Ni apoyado con descuido sobre algún estante de la biblioteca.
Tampoco sobre la repisa que almacena los cientos de cedés que compraron entre los dos desde que se conocen.
Ni en su mesa de luz, la de él. Ni en la mesa de luz de Martina. ¿Cómo iba a estar en la mesa de luz de Martina?

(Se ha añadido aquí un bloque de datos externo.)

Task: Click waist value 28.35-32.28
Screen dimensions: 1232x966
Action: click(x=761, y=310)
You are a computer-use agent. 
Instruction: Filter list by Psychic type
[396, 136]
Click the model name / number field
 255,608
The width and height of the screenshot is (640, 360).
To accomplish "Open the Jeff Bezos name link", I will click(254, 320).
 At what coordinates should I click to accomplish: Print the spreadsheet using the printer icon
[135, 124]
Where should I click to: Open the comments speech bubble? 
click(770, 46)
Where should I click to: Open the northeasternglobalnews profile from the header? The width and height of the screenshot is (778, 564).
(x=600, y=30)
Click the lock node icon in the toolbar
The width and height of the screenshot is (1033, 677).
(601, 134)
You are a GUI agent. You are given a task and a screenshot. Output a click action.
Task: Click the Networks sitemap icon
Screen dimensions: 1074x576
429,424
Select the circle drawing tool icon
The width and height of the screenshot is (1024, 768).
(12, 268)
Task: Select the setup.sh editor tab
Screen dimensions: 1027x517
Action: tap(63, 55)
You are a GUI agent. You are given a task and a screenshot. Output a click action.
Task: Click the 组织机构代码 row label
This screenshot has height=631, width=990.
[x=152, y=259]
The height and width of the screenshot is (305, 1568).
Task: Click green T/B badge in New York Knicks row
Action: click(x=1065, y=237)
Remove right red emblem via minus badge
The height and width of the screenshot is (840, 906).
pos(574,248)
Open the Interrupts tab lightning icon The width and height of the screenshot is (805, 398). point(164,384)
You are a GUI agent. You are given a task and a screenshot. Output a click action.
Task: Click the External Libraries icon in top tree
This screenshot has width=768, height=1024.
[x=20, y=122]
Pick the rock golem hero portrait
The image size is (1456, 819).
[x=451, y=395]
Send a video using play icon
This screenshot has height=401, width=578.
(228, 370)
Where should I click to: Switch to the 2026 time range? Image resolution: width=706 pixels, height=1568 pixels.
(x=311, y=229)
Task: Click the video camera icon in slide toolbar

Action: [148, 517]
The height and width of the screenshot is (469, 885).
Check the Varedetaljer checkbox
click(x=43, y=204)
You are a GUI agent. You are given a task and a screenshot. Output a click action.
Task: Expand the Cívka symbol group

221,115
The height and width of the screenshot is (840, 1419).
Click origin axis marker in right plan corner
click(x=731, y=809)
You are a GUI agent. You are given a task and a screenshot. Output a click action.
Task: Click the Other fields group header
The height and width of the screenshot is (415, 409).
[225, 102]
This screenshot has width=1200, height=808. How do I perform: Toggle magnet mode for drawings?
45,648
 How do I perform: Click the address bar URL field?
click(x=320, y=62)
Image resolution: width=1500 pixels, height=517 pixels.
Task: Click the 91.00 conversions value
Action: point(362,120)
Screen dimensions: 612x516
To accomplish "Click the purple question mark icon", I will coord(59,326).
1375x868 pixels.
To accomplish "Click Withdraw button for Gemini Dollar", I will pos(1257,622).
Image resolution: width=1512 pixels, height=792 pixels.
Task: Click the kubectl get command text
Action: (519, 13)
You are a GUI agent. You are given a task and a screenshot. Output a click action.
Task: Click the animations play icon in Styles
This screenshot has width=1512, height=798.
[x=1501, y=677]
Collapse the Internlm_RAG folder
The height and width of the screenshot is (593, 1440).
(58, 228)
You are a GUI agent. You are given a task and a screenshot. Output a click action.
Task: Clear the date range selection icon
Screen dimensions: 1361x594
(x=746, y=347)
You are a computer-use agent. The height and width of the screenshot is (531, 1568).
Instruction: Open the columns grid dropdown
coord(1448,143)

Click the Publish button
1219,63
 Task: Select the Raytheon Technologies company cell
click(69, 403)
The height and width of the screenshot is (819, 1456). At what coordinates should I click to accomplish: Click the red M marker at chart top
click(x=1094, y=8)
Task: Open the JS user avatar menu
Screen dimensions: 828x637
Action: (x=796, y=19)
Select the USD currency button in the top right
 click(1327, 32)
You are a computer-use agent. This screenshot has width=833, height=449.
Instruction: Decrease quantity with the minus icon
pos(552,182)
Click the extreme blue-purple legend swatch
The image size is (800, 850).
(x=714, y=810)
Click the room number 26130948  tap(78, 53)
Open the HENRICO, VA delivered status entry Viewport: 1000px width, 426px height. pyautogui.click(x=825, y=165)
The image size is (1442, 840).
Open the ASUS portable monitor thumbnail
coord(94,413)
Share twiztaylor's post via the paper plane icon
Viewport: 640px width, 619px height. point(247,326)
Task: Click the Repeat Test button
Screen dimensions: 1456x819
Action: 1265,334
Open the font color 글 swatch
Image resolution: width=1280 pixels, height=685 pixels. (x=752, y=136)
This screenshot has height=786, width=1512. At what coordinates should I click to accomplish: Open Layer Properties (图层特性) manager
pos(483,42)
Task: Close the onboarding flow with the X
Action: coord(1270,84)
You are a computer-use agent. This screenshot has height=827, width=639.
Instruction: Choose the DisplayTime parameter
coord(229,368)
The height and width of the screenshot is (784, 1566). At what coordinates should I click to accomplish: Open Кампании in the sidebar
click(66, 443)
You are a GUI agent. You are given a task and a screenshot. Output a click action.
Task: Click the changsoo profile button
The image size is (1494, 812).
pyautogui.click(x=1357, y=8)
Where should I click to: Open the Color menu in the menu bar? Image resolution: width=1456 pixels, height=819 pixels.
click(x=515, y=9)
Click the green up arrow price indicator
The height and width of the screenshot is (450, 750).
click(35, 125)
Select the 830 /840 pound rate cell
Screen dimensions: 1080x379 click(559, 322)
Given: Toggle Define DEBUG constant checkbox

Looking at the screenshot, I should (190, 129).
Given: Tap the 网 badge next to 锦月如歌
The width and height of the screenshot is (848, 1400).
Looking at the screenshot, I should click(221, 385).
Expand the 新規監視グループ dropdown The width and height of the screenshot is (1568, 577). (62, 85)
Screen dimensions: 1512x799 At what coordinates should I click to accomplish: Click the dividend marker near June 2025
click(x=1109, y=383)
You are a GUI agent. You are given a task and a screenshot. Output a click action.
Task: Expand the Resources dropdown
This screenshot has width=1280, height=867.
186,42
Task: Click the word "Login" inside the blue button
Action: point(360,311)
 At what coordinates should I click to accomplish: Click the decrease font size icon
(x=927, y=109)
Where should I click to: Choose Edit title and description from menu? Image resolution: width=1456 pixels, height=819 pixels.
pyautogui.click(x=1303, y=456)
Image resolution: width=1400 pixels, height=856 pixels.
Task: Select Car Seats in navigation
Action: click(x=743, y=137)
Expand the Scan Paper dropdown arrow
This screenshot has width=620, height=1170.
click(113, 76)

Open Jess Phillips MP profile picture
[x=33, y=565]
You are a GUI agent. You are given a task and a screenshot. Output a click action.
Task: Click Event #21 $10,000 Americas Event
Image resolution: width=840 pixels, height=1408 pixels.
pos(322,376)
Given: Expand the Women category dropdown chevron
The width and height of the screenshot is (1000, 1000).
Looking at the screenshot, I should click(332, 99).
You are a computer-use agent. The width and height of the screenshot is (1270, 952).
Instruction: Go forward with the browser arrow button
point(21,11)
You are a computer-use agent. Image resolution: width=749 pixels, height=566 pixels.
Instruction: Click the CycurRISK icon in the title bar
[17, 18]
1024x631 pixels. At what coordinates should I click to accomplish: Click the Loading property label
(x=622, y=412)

Entra al cuarto de Lucio y comprueba que sigue dormido. En realidad no hace falta comprobarlo, si se hubiera despertado ya habría llamado: maaaa. Siempre primero ma es lógico, y recién después de muchos ma sin respuesta: paaaa. Pero de todos modos lo verifica como si eso fuera un rito para alargar el sueño de su hijo. Hoy quiere que Lucio siga durmiendo un rato más. Un largo rato más. Si es posible hasta que vuelva Martina y sea su turno de ir a votar. Si es que encuentra el DNI. Ya sabe lo que le va a decir Martina cuando regrese: “¿Te das cuenta de que sos un desbolado, no?”. Pero esta vez él no le va a contestar jugando como suelen hacer: “Desbolado pero limpito”. Desbolado pero limpito, sexy, lindo, bueno en la cama y toda esa lista de adjetivos que él saca a relucir cuando ella le recuerda lo que es una verdad absoluta: que es un desbolado. Y porque lo es, es que no sabe dónde está su DNI. No tiene ni la menor idea. Por supuesto que no está en su billetera, ni en el cajón de la cómoda donde guardan los otros documentos, ni en la caja fuerte empotrada en la pared del dormitorio. Esos son los tres lugares lógicos, los previsibles, los primeros en los que buscó. Los únicos lugares en los que tendría que haber buscado. Si total, ¿qué va a pasar si no vota esta vez?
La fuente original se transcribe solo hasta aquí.